━━━━━ Data listing
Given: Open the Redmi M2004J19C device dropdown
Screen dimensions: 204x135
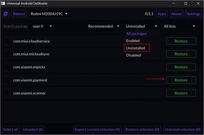Looking at the screenshot, I should click(49, 14).
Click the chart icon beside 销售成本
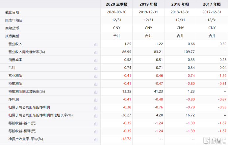Viewport: 228px width, 146px height. [x=96, y=60]
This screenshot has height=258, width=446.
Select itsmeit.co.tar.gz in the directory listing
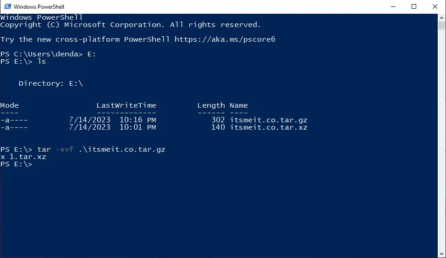coord(268,120)
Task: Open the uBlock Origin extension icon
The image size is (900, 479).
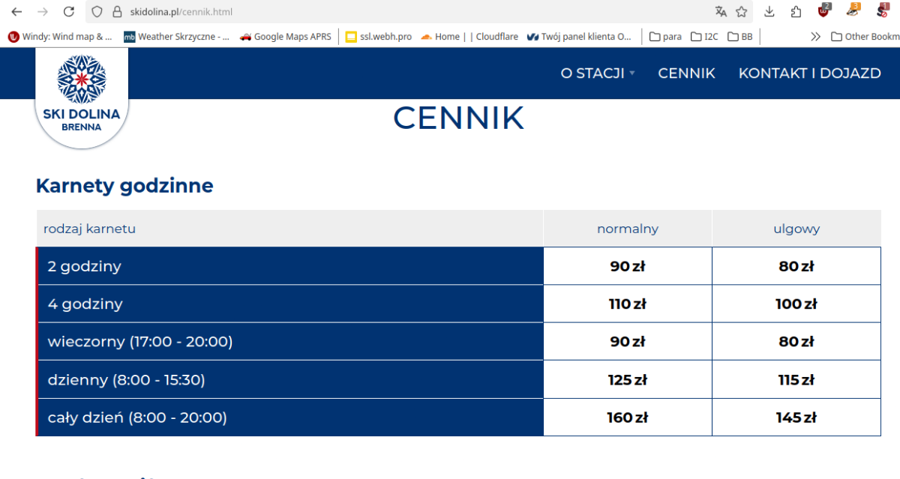Action: [824, 11]
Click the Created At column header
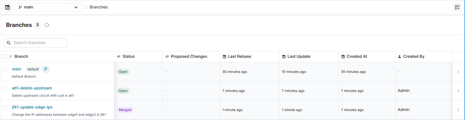This screenshot has width=465, height=120. 357,57
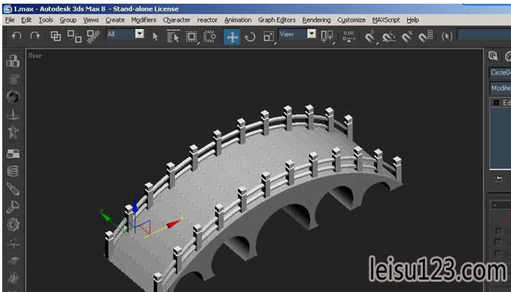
━━━━━━━━━━
*Exercise details:*
Leaving every picture behind, retype the entries above exactly, from the first line through the line with "This screenshot has height=258, width=446.", and stop there.

*Response to this task:*
Given: Open the Redmi M2004J19C device dropdown
Screen dimensions: 204x135
Looking at the screenshot, I should click(49, 14).
Click the chart icon beside 销售成本
Viewport: 228px width, 146px height. [x=96, y=60]
This screenshot has height=258, width=446.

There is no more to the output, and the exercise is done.